I noticed yesterday that Davenport was running rather sluggishly if there were a lot of drawer tabs open on the top bar. That would be understandable if 'having a lot of tabs open' meant the app was having to do a lot of extra work, but it doesn't. Unlike, say, Chrome, where tabbed webpages can still be playing sound or downloading images or running scripts, tabs in Davenport are quite literally just a coloured rectangle with a piece of text on it. And in case you hadn't noticed, Davenport is pretty good at drawing coloured rectangles with text on them.

So I opened the profiler window, and this is what I saw:


 The height of the graph is the amount of time it's taking to prepare and update the screen, and the colours represent different activities like running scripts and drawing things. From left to right is the time the app has been running. See if you can spot the moment when I opened nine tabs.

As you can see, the Unity UI load jumped from virtually nothing to around 16 milliseconds. 16ms might not sound like a lot, but when you're trying to keep the app running at a smooth 60 frames per second, you only have 16 ms in which to do everything.

After a lot of turning things off and on and messing about, I discovered that it was all down to a single line of code:
spacer.transform.SetAsLastSibling();
If you've used Davenport, you'll know you can drag tabs to rearrange them. I use Unity's UI to manage this for me, and to that end there's an invisible 'spacer' element that spends most of its life on the right end of the tab bar. When you're dragging a tab, Davenport moves the spacer into position under the tab you're dragging, so that you can see where the tab will go when you drop it.

It turns out that simply telling the spacer to be the last thing on the tab bar each update was forcing Unity to do a massive amount of recalculation, including working out all over again how much text should be visible in each tab - even though the spacer was already the last thing on the tab bar and nothing was changing.

With that craziness dealt with, I confess the temptation to do a bit more profiling was too strong. I decided to do a quick pass over the note parsing (the bit where LISA checks to see what effect your most recent change has had on the formatting or timeline of your notes). Here, one of the most oft-repeated operations is looking to find a tag terminator: these are characters that are not allowed to be part of a tag (punctuation, spaces and so on) and are important for LISA's comprehension.

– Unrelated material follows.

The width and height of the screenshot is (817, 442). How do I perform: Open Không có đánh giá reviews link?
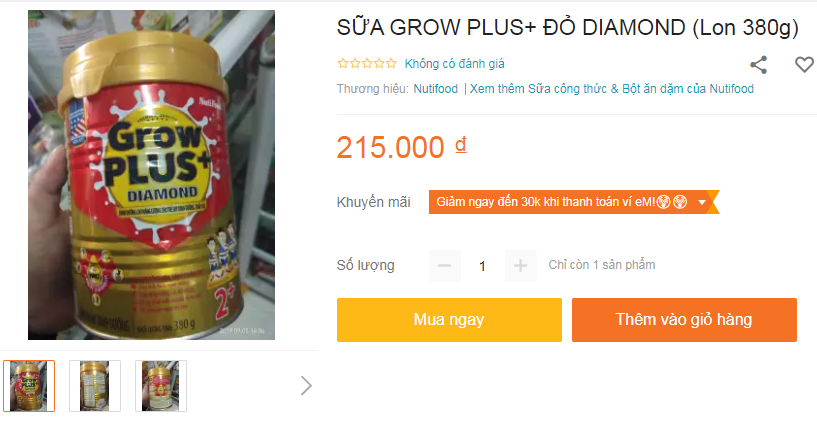[454, 64]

I had been storing all the tag terminator characters in a string, and running through that string each time I needed to check to see if what I'd reached was a tag terminator. Changing that to a look-up table (storing a 'true' or 'false' for each possible character to indicate whether it is a terminator) sped up note parsing by almost three times. And it wasn't exactly sluggish to begin with, so that gives me confidence in Davenport's ability to scale well with larger projects.

Right, that's enough playing around with optimisations for the day - back to working on my book!